Le sentiment d’urgence

Publié le 27 novembre 2013 par Juval @valerieCG

Il n'y a pas si longtemps, je débarquais dans la cuisine, où des potes étaient en train de prendre un verre rouge, échevelée, en train de hurler : "putain mais j'en ai plein le cul de tous ces connards machistes, dix ans que j'explique les mêmes choses, rien n'avance".

Un des copains m'a demandé très calmement ; "mais pourquoi tu t'"infliges tout ca ?".

Je lui ai balancé à la gueule que c'était vraiment une question de privilégié, vraiment une question d'un mec qui peut ne pas s'emmerder avec le féminisme.

La veille un connard quelconque m'avait traitée de salope dans le métro et je crois, que, toutes, égoïstement, peut-être on est là pour que peut-être un jour des connards arrêtent de nous traiter de salope dans le métro.

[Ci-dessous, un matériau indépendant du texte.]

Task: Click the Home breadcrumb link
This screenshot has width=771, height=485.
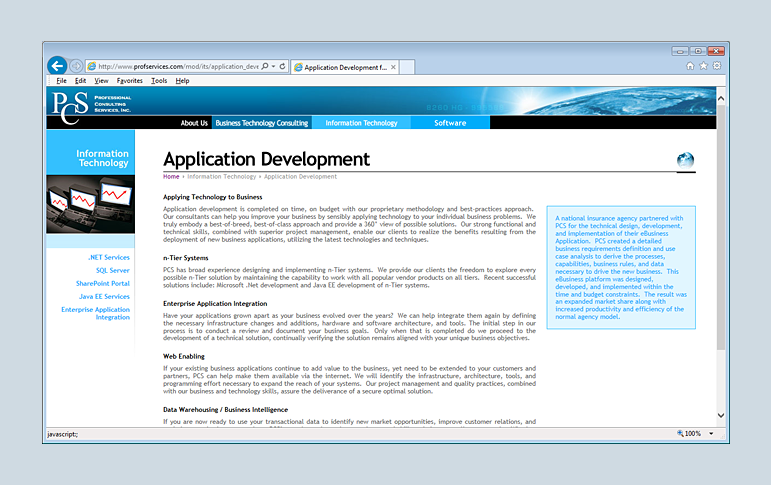Action: tap(171, 176)
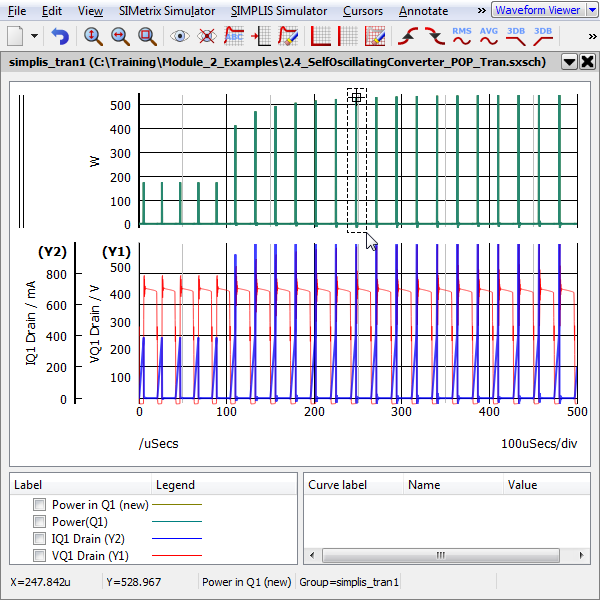Tick the IQ1 Drain (Y2) checkbox
The image size is (600, 600).
[x=40, y=539]
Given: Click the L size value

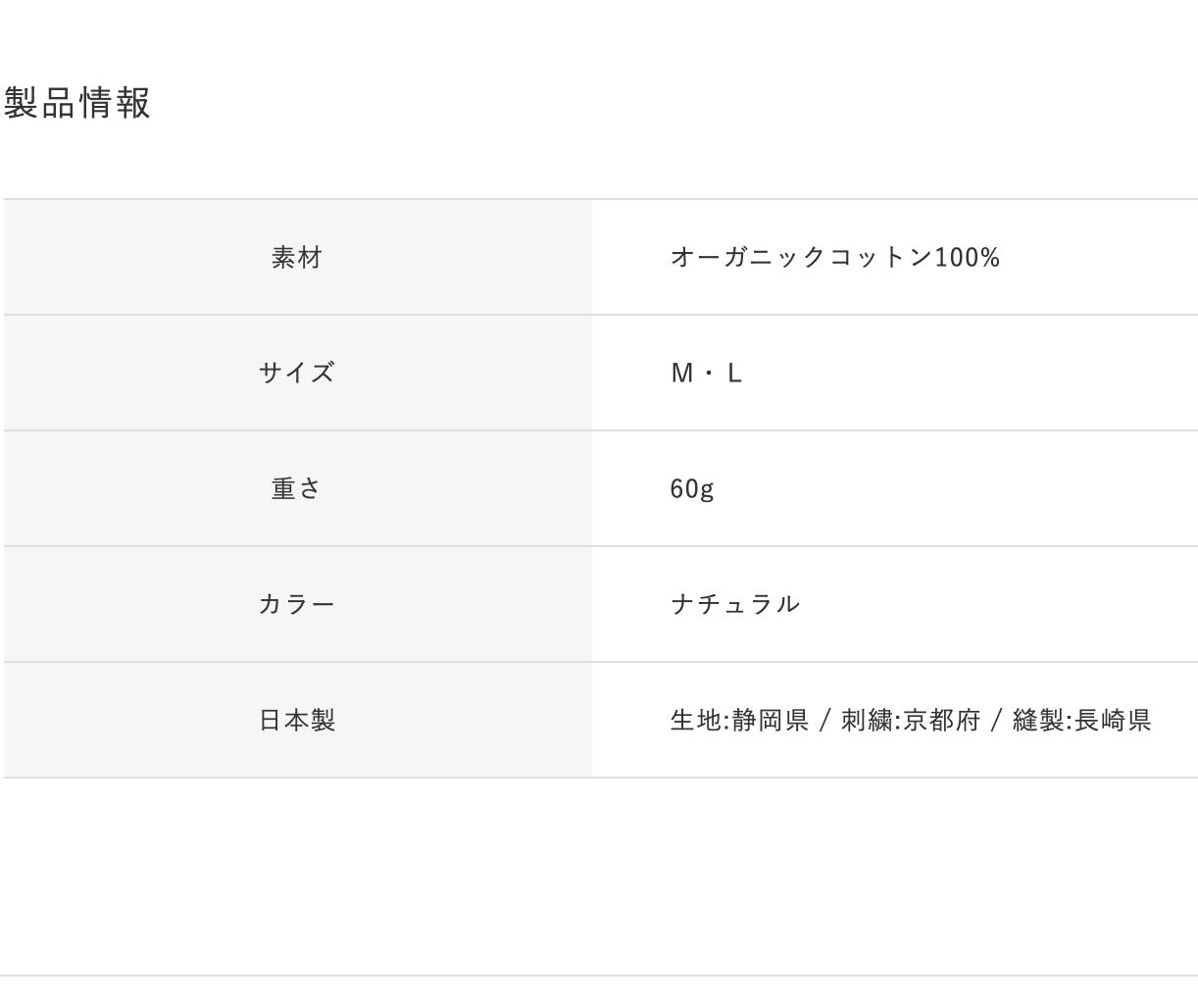Looking at the screenshot, I should [735, 374].
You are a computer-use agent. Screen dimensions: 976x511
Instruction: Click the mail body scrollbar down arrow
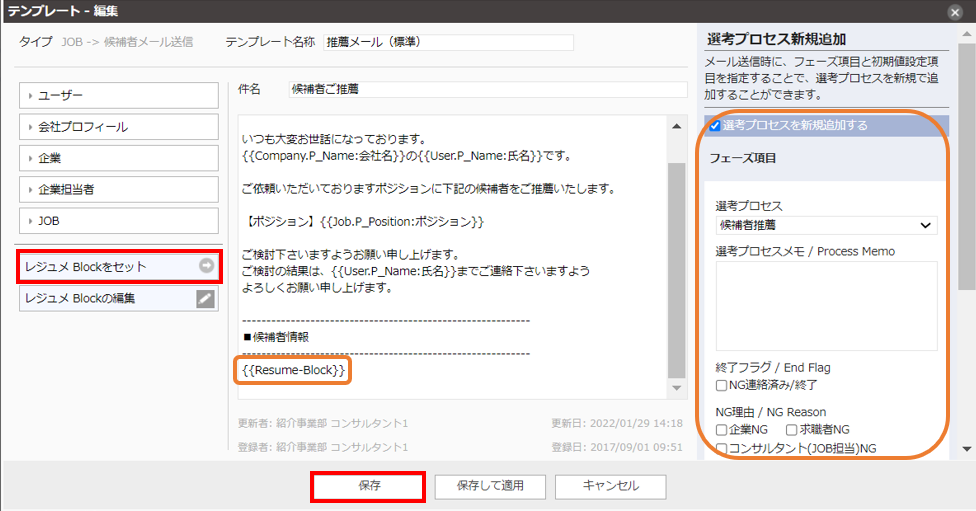pyautogui.click(x=678, y=388)
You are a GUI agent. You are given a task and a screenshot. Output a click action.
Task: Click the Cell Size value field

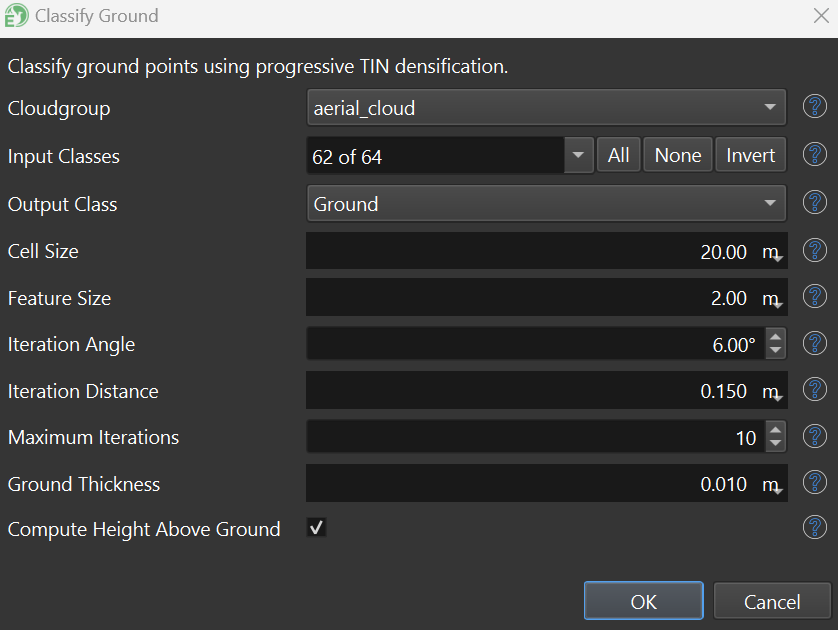pos(530,252)
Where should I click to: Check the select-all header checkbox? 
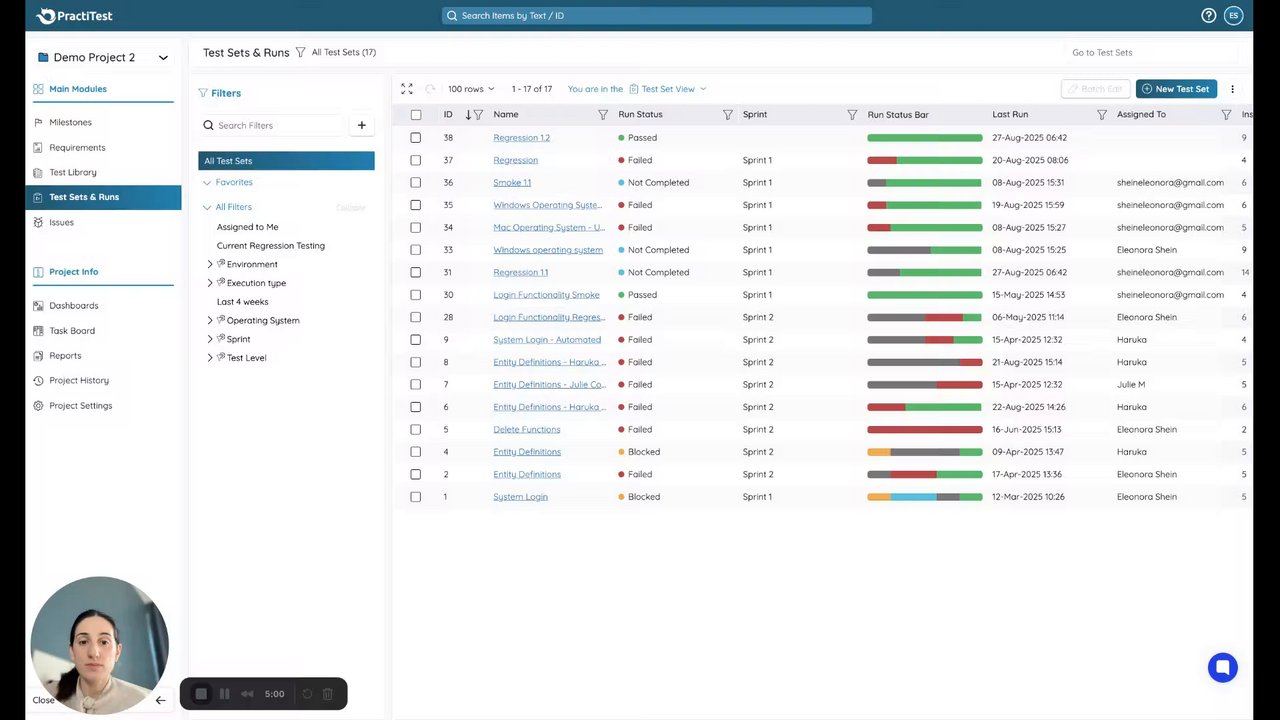pos(416,115)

Je ne connais pas une femme, pas une qui n'a pas subi un jour du sexisme ; cela va aller de la réflexion en apparence anodine au viol mais il y a un continuum là dedans (que vous êtes nombreux à ne pas vouloir voir, ok on est d'accord). Alors beaucoup de femmes cèdent à tout cela ; je peux comprendre cela (du moins aujourd'hui où je suis de relative bonne humeur). Je peux comprendre qu'on n'ait pas envie de lutter contre cette masse de comportements sexistes, qu'on se dise qu'il est beaucoup plus facile de les subir, qu'en restant dans le rang, on se contente de subir du sexisme bienveillant et basta. Je peux comprendre que des femmes n'aient pas envie de voir et d'analyser que les masses d'humiliations, pression,s injonctions qu'elle subissent ne sont pas des faits isolés car s'en rendre compte revient souvent à se pourrir la vie et à ne plus jamais être en paix.
Et j'avoue que les quelques hommes qui viennent, outrés, nous dire que c'est un scandale que des femmes ne soient pas féministes, je leur dirais d'aller gentiment checker leurs privilèges avant de faire la leçon sur ce qu'on doit faire ou pas.

Etre féministe c'est une urgence et une urgence absolue pour éviter de subir le sexisme à nouveau ; on n'a pas forcément le choix.

Certaines vont voir que l'IVG en France est une calamité et vont lutter contre.
Certaines vont voir que la profession qu'elle rêve d'exercer est gangrenée par le sexisme.
Certaines ne veulent plus être frappées.
Certaines  ne veulent plus être violées.
Certaines ne supportent plus d'être traitées comme des animaux souriants, des chats mignons, à qui on fout une tape sur la tête et qu'on renvoie quand il s'agit de causes importantes.

Le féminisme n'est pas de la peinture sur verre, un nouveau loisir qu'on s'est trouvé parce qu'on s'emmerdait un peu. j'aimerais bien ne rien voir, vivre dans une bienheureuse ignorance où le frotteur du métro est "un simple taré et un impondérable" et le violeur un fou".

Je ne peux pas. Je vois des dizaines de femmes - j'en suis parfois - se rendre malades à force de luttes, à force d'insultes.

On ne mesure pas le sexisme (comme on ne mesure pas le racisme, l'homophobie, la transphobie). Je peux le comprendre c'est douloureux à voir.  Qui a envie de réaliser qu'il/elle est partie prenante d'un système causant des dizaines de milliers de viols ? Qui a envie de réaliser qu'il/elle est pétri de réflexes machistes ?

Je voudrais perdre ce sentiment d'urgence parfois.